I’m implying that the popular ANNs in use today have bad priors. Are you implying that a sufficiently large ANN has good priors or that it can learn good priors?
That they can learn good priors. That’s pretty much what I think happens with pretraining. Learn the prior distribution of data in a domain, then you can adapt that knowledge to many downstream tasks.
Also, I don’t think built-in priors are that helpful. CNNs have a strong locality prior, while transformers don’t. You’d think that would make CNNs much better at image processing. After all, a transformer’s prior is that the pixel at (0,0) is just as likely to relate to the pixel at (512, 512) as it is to relate to its neighboring pixel at (0,1). However, experiments have shown that transformers are competitive with state of the art, highly tuned CNNs. (here, here)
Your point about neural nets NEVER being able to extrapolate is wrong. NNs are universal function approximators.
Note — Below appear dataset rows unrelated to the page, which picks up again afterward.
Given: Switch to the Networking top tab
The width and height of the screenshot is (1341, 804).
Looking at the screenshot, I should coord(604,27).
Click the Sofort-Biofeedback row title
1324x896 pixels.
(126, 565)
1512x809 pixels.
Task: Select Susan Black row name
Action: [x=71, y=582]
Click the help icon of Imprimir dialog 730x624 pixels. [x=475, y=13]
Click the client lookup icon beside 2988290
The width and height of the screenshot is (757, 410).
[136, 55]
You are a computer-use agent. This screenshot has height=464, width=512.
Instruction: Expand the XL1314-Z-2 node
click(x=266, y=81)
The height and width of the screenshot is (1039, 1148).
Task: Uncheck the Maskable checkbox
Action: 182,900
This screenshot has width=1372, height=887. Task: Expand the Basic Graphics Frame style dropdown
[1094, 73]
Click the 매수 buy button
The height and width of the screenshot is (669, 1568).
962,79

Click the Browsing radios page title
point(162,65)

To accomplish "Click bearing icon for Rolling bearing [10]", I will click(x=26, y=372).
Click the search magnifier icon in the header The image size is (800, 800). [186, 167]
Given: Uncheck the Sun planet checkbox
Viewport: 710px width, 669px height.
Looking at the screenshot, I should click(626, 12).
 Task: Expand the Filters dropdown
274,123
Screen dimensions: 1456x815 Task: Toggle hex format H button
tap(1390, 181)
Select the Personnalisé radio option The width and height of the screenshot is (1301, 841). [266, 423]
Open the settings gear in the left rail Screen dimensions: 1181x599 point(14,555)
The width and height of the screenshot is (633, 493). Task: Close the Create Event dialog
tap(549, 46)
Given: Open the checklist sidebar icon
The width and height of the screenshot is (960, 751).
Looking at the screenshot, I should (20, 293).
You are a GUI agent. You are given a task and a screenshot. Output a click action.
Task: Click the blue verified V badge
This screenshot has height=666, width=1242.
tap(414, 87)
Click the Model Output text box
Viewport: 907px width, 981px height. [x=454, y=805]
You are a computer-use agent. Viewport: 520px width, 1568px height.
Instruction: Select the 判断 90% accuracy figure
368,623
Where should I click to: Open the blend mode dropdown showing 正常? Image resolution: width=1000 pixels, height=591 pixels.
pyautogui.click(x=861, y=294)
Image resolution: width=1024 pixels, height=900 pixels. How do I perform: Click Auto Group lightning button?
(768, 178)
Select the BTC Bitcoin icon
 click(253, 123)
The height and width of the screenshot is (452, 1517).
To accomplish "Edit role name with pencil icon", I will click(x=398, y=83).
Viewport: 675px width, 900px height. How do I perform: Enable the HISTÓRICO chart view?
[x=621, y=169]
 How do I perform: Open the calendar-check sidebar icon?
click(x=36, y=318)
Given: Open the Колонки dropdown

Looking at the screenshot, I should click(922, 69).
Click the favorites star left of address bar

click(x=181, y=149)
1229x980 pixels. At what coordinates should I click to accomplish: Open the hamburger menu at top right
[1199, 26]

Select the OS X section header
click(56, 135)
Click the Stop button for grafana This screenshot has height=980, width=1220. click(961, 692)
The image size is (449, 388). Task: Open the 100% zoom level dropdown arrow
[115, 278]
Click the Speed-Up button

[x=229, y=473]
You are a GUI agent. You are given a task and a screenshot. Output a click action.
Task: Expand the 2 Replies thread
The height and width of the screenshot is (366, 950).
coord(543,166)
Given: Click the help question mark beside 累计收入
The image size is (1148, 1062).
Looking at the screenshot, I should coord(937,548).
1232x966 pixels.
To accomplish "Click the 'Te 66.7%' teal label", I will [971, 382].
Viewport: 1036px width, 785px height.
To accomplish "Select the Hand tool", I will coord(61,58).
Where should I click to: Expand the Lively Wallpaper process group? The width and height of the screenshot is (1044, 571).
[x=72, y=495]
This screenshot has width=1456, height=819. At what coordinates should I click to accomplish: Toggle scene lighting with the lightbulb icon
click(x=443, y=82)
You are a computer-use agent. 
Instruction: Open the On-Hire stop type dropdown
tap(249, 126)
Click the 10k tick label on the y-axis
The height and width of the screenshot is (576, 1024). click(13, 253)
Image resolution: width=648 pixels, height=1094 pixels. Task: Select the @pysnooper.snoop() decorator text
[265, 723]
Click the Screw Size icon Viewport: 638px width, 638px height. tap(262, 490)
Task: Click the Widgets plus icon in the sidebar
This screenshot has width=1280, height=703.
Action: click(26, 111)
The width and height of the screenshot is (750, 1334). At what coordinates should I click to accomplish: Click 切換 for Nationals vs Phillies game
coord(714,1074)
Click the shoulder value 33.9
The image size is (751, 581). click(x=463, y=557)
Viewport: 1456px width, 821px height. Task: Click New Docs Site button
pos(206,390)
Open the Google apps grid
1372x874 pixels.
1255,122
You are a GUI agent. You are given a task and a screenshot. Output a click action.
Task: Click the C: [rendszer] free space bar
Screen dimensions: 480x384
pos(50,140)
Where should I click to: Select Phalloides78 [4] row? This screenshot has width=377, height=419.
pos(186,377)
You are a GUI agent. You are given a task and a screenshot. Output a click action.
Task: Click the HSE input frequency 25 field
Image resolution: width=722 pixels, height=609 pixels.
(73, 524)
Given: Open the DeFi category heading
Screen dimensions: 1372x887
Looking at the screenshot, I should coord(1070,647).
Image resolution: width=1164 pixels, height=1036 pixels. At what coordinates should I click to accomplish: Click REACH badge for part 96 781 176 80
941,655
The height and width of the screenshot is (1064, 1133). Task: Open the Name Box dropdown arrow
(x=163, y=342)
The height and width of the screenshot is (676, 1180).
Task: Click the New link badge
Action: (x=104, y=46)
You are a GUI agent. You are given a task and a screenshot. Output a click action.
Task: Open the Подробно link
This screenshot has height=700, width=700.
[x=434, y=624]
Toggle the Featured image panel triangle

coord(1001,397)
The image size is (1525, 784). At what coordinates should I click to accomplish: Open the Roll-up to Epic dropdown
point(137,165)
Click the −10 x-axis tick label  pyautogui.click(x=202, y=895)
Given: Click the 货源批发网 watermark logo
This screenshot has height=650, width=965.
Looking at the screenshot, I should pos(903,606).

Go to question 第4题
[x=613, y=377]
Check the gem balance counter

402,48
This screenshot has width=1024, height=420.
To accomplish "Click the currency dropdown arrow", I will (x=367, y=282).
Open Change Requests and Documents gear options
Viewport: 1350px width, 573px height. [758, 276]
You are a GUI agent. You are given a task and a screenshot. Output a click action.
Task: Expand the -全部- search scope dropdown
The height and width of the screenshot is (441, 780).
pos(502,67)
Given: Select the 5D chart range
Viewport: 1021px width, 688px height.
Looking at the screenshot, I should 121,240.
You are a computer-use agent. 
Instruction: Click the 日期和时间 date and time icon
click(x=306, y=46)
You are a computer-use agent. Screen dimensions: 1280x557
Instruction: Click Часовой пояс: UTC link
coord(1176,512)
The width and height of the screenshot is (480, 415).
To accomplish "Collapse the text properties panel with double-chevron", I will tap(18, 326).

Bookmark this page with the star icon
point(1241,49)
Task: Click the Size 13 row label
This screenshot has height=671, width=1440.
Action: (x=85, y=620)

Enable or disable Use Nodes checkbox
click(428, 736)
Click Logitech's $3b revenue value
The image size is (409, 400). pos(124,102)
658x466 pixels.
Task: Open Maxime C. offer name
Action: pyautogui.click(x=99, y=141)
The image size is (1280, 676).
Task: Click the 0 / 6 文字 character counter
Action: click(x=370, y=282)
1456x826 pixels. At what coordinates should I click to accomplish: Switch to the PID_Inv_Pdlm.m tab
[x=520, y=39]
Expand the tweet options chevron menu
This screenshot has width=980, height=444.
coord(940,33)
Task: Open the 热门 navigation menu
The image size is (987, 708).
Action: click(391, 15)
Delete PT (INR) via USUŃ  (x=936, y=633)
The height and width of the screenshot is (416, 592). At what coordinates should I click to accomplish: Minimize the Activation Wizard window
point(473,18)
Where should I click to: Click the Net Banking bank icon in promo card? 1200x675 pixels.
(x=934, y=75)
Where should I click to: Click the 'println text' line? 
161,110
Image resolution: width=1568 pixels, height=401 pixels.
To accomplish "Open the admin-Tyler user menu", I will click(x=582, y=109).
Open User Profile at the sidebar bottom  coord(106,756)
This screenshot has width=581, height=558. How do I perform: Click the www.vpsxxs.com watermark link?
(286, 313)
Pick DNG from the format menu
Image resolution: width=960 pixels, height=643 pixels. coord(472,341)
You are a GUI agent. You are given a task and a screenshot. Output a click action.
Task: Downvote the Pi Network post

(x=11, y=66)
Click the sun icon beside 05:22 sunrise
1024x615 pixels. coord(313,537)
A sufficiently large NN with the right weights can therefore approximate the “extrapolation” function (or even approximate whatever extrapolative model you’re training in place of an NN). I usually wouldn’t bring up this sort of objection since actually learning the right weights is not guaranteed to be feasible with any algorithm and is pretty much assuming away the entire problem, but you said “An algorithm that can’t extrapolate is an algorithm that can’t extrapolate. Period.”, so I think it’s warranted.
Also, I’m pretty sure “extrapolation” is essentially Bayesian:
start with a good prior over the sorts of data distributions you’ll likely encounter
update that prior with your observed data
generate future data from the resulting posterior
There’s nothing in there that NNs are fundamentally incapable of doing.
Finally, your reference to neural ODEs would be more convincing if you’d shown them reaching state if the art results in benchmarks after 2019. There are plenty of methods that do better than NNs when there’s limited data. The reason NNs remain so dominant is that they keep delivering better results as we throw more and more data at them.
I’m pretty sure this is wrong. The universal approximator theorems I’ve seen work by interpolating the function they are fitting; this doesn’t gurantee that they can extrapolate.
In fact it seems to me that a universal approximator theorem can never show that a network is capable of extrapolating? Because the universal approximation has to hold for all possible functions, while extrapolation inherently involves guessing a specific function.
The post isn’t talking about fundamental capabilities, it is talking about “today’s methods”.
I was thinking of the NN approximating the “extrapolate” function itself, that thing which takes in partial data and generates an extrapolation. That function is, by assumption, capable of extrapolation from incomplete data. Therefore, I expect a sufficiently precise approximation to that function is able to extrapolate.
It may be helpful to argue from Turing completeness instead. Transformers are Turing complete. If “extrapolation” is Turing computable, then there’s a transformer that implements extrapolation.
Also, the post is talking about what NNs are ever able to do, not just what they can do now. That’s why I thought it was appropriate to bring up theoretical computer science.
I’m implying that the popular ANNs in use today have bad priors. Are you implying that a sufficiently large ANN has good priors or that it can learn good priors?
That they can learn good priors. That’s pretty much what I think happens with pretraining. Learn the prior distribution of data in a domain, then you can adapt that knowledge to many downstream tasks.
Also, I don’t think built-in priors are that helpful. CNNs have a strong locality prior, while transformers don’t. You’d think that would make CNNs much better at image processing. After all, a transformer’s prior is that the pixel at (0,0) is just as likely to relate to the pixel at (512, 512) as it is to relate to its neighboring pixel at (0,1). However, experiments have shown that transformers are competitive with state of the art, highly tuned CNNs. (here, here)
ML prof here.
Universal fn approx assumes bounded domain, which basically means it is about interpolation.